2.41      In relation to the development of regulations and associated consultations, the Department of Health has stated:

So, I do want to emphasise that while we expect two broad sets of regulations mirroring the provisions in the respective bills and hopefully acts, there is intensive consultation and in-depth detailed consultation going on. And all of these papers are publicly available on our website.[35]

Committee view

2.42      The committee has been impressed with the level of consultation undertaken as part of the review of medicines and medical device regulation and the Department of Health's implementation of those aspects of the review adopted by the Government.

2.43      The committee agrees that the level of support for the Bill is, at least in part, due to the extensive stakeholder consultation that has taken place over a lengthy period.

2.44      The committee encourages all stakeholders to continue to be inclusive and participate actively in the ongoing reform planning and implementation.

Resourcing

2.45      A number of submissions and witnesses refer to concerns about the resourcing of the proposed reforms. For example, the CHF stated that:

I guess our concern is TGA's capacity to actually do this monitoring. With the cost recovery model, it is going to fall onto industry to fund it. We would probably like to see, alongside the legislation, some view that TGA should in fact be funded to do some more post-market monitoring.[36]

2.46      Similarly, the MTAA also mentioned the importance of resources as part of the broader package of reforms:

But it is just as critical that the regulations are put in place in a timely and defined fashion and are adequately resourced to enable their effective implementation and execution.[37]

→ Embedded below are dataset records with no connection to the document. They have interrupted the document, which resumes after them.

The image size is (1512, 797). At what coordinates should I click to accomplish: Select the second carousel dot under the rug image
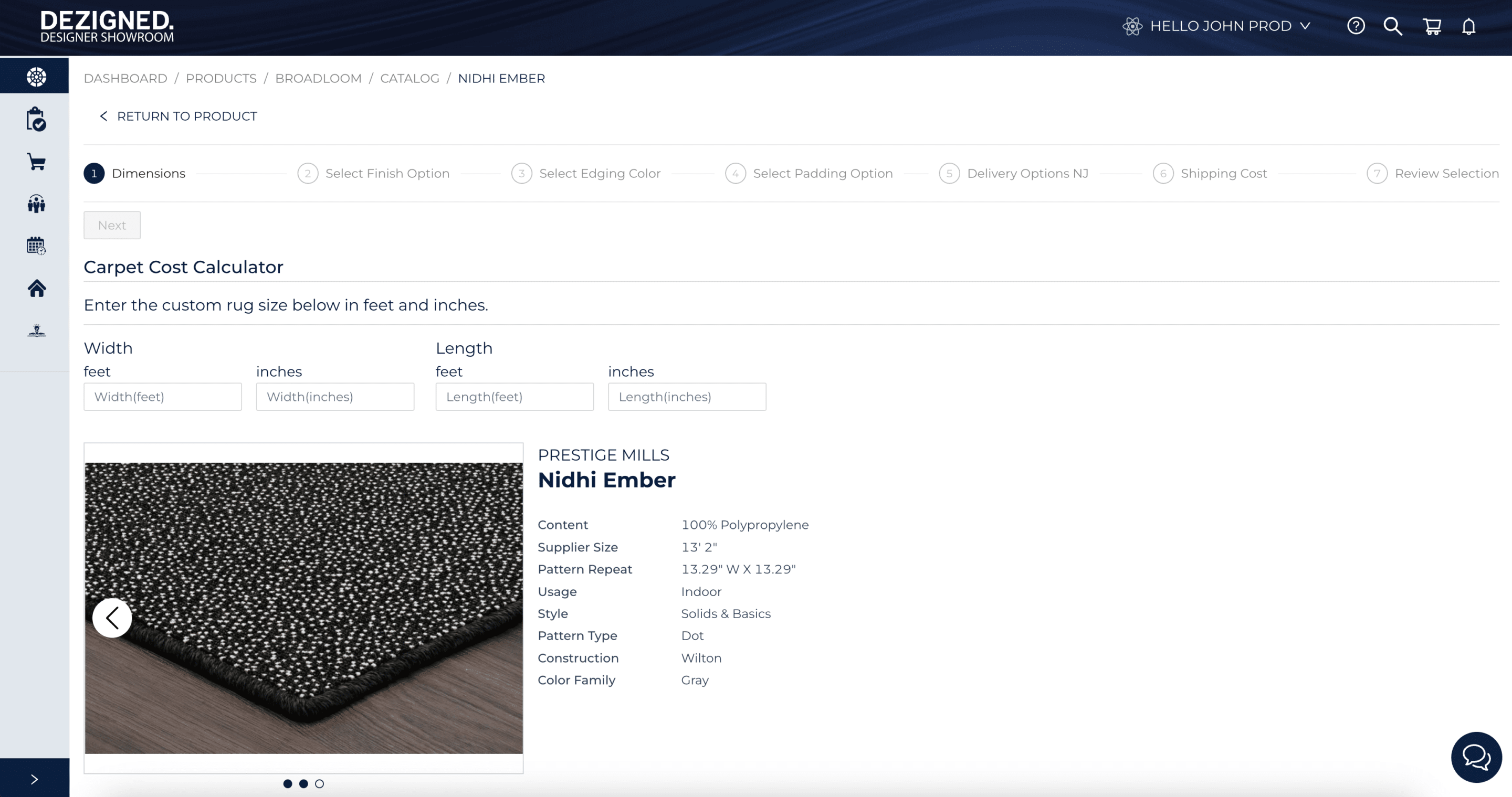tap(303, 783)
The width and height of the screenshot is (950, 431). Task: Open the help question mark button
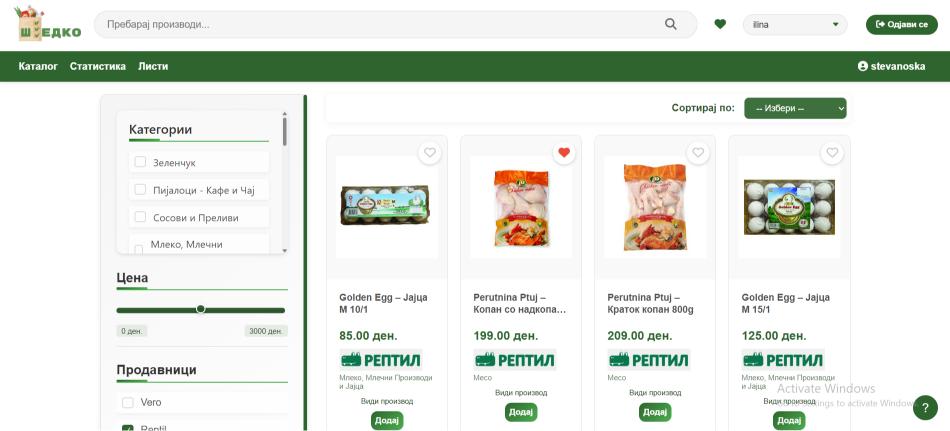[x=926, y=407]
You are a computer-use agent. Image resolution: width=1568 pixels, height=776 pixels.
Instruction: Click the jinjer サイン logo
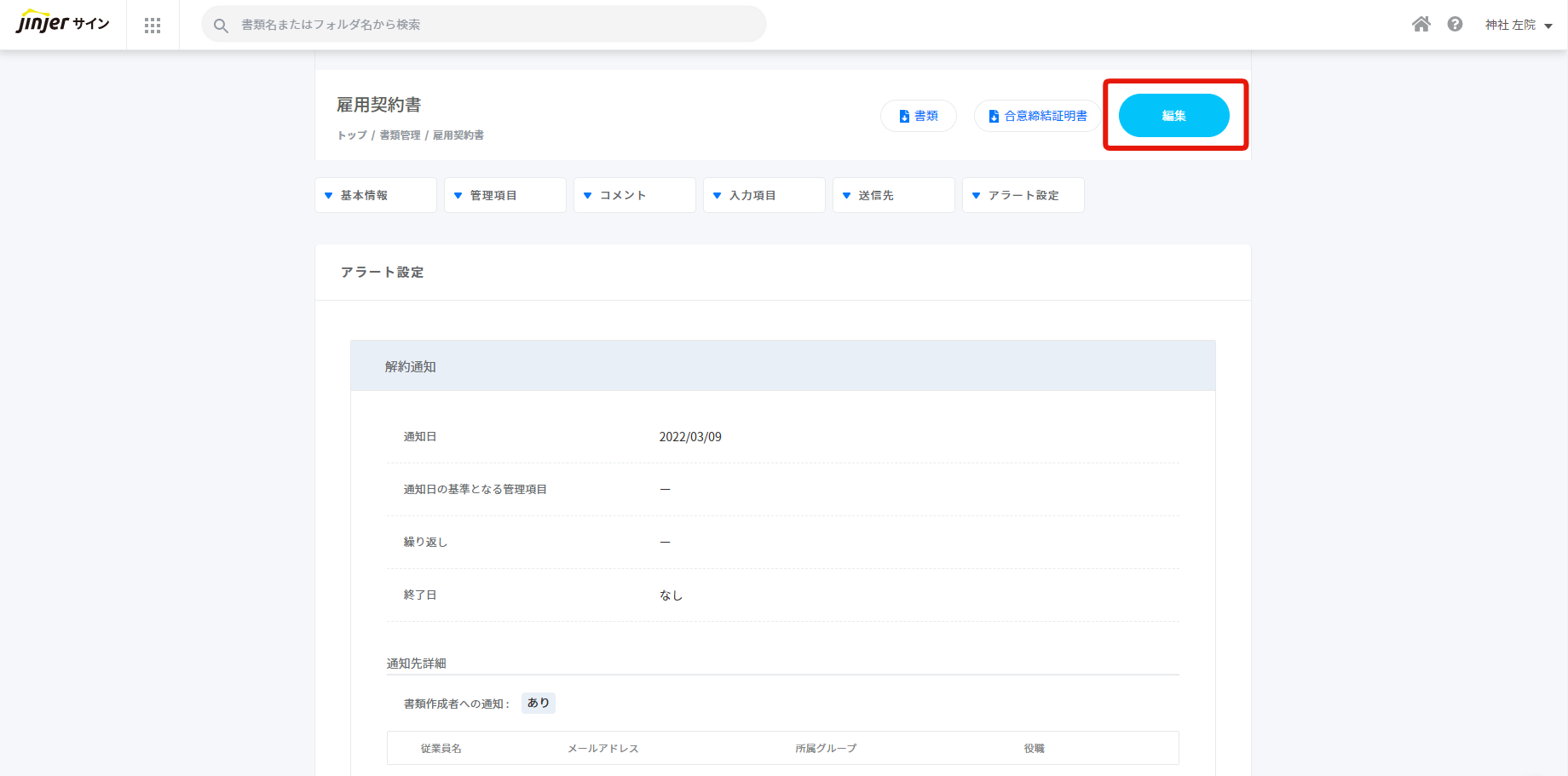click(63, 24)
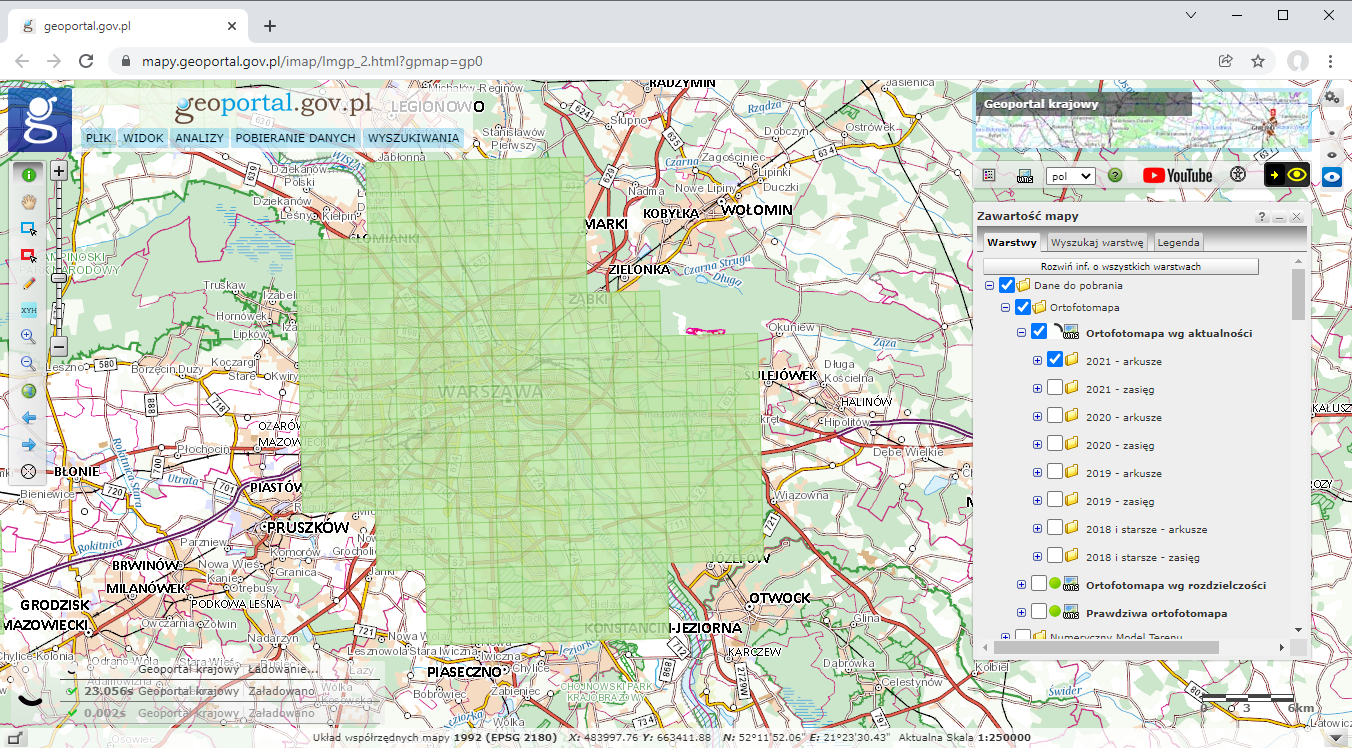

2.47      In Vitro Diagnostics Australia (IVD Australia) asked the committee to recommend to the Government that the:

TGA needs to adequately resource the Priority Review pathway so that BAU applications comprising the majority of regulatory submissions (not less than 90%) are not delayed.[38]

2.48      The committee was provided with a number of recommendations from submitters wanting to ensure that the Department of Health adequately resource the priority pathway to ensure that the current standard pathway is not slowed:

This does not require an amendment to the legislation but is a recommendation that we would like the Committee to make to Government. The TGA needs to adequately resource the Priority Review pathway so that routine applications which form the vast majority of regulatory submissions are not delayed.[39]

2.49      In its evidence on 17 March 2017, the department indicated that the MMDR recommendation in relation to the TGA receiving:

government appropriation funding was not rejected but the cheque has not arrived yet. They basically said, 'Look, we are doing a larger portfolio funding review in 2017-18,' so some of them were deferred to that.[40]

Committee view

2.50      The committee notes that, as with most reforms, resourcing is a central concern for both government and stakeholders.

2.51      The committee notes that the Department of Health has been allocated resources to implement the proposed changes and is doing so within the limits set for it.

Concluding view

2.52      While acknowledging the concerns identified by some submitters and witnesses, the committee also acknowledges the broad support for the proposed changes and the level of consultation that has been, and continues to be, undertaken by the Department of Health.

2.53      The committee considers that these changes to the regulation of therapeutic goods in Australia reflect a need that has been identified through ongoing engagement and consultation with key stakeholders, including consumers, and are generally considered to achieve a balance between greater access to new medicines and technologies, and consumer safety.

2.54      The committee also notes that the proposed changes reflect a balance between creating certainty for stakeholders while retaining the flexibility to adjust reasonably rapidly to a changing environment and unanticipated developments. The committee considers that the requirement for regulations to be tabled in Parliament and subject to disallowance is an appropriate check as part of achieving this balance.

Recommendation 1

2.55      The committee recommends that the Bill be passed.